Jawa Barat | Dugaan pengalihan kuota haji atau praktik “jual beli kursi” kembali mencuat di Kabupaten Sukabumi. Lembaga Swadaya Masyarakat Rakyat Indonesia Berdaya (LSM RIB) DPC Sukabumi menyebut ada indikasi kuat terjadinya penyimpangan dalam distribusi kuota jemaah haji tahun 2025 yang melibatkan oknum internal di lingkungan Kementerian Agama setempat.
Menurut data resmi, sebanyak 1.621 jemaah asal Kabupaten Sukabumi tercatat diberangkatkan ke Tanah Suci pada musim haji tahun 1446 H/2025 M. Namun, dari hasil investigasi lapangan yang dilakukan LSM RIB, ditemukan adanya ketidaksesuaian antara daftar jemaah resmi dengan kondisi faktual di sejumlah kecamatan.

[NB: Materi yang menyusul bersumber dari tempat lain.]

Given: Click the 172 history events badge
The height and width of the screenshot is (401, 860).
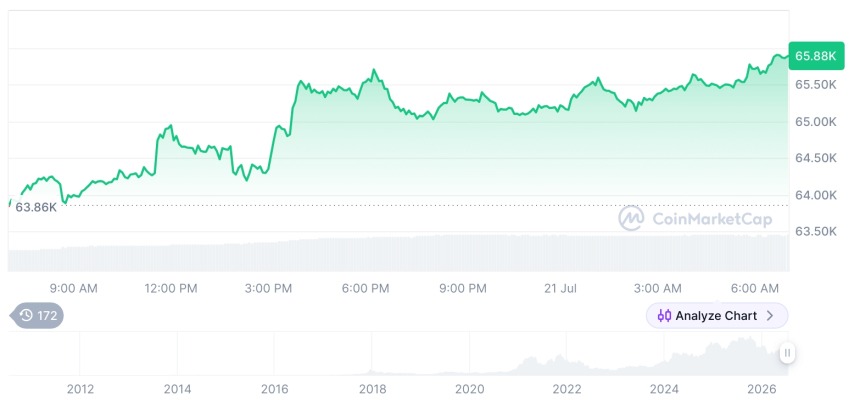Looking at the screenshot, I should [37, 315].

“Ada Indikasi Praktik Sistematis Jual Beli Kursi Haji”
Hal ini disampaikan langsung oleh Sekretaris DPC RIB Sukabumi, Lutfi Imanullah, mewakili Wakil ketua DPC Dikdik Purnawirawan, dalam pernyataan resminya.
“Kami mencium aroma busuk dalam tata kelola penyelenggaraan haji. Ada dugaan kuat praktik pengalihan kuota haji oleh oknum tertentu, baik internal Kemenag maupun pihak ketiga yang menawarkan kursi dengan imbalan tertentu. Ini pengkhianatan terhadap umat,” tegas Lutfi.
LSM RIB mengklaim telah mengantongi data dan kesaksian dari sejumlah warga yang menguatkan dugaan tersebut. “Kami menemukan adanya pola yang berulang tiap tahun. Praktik ini merampas hak jemaah yang sudah mengantri puluhan tahun,” tambahnya.
Dalam waktu dekat, LSM RIB DPC Sukabumi akan:
1. Mengirimkan surat resmi permintaan klarifikasi kepada Kepala Kemenag Kabupaten Sukabumi, guna mengungkap siapa pihak yang bertanggung jawab dalam dugaan penyimpangan ini.
2. Melaporkan kasus ini ke Direktorat Jenderal Penyelenggaraan Haji dan Umrah (PHU) Kemenag RI agar dilakukan audit menyeluruh dan independen atas pelaksanaan dan distribusi kuota.
3. Melayangkan laporan resmi ke Kejaksaan Agung RI dan Komisi Pemberantasan Korupsi (KPK) jika terbukti ada unsur jual beli kuota yang melibatkan imbalan finansial.
4. Menggelar aksi demonstrasi damai di depan Kantor Kemenag Kabupaten Sukabumi, sebagai bentuk kontrol sosial dan tekanan moral dari masyarakat.
Menurut LSM RIB, dugaan praktik pengalihan kuota haji bertentangan dengan sejumlah aturan, antara lain:
UU Nomor 8 Tahun 2019 tentang Penyelenggaraan Ibadah Haji dan Umrah, khususnya Pasal 18–25 tentang sistem antrian dan pendaftaran reguler yang tidak dapat dipindahtangankan.
PMA Nomor 13 Tahun 2021 yang mengatur larangan jual beli kursi haji.
Pasal 372 dan 378 KUHP tentang penggelapan dan penipuan.
UU Nomor 31 Tahun 1999 tentang Pemberantasan Tindak Pidana Korupsi, khususnya Pasal 2 dan 3.
“Ibadah haji adalah panggilan suci, bukan komoditas dagang. Jika terbukti ada jual beli kursi, maka itu bukan sekadar pelanggaran administratif, tapi juga korupsi dan penipuan publik,” tegas Lutfi.
LSM Rakyat Indonesia Berdaya mendesak Kementerian Agama untuk membersihkan praktik mafia haji yang diduga masih bercokol di daerah. Mereka meminta Dirjen PHU untuk melakukan evaluasi internal dan rotasi pejabat jika perlu.
“Kalau Kemenag tidak segera bersih-bersih, maka biar rakyat yang akan turun tangan,” pungkas Lutfi.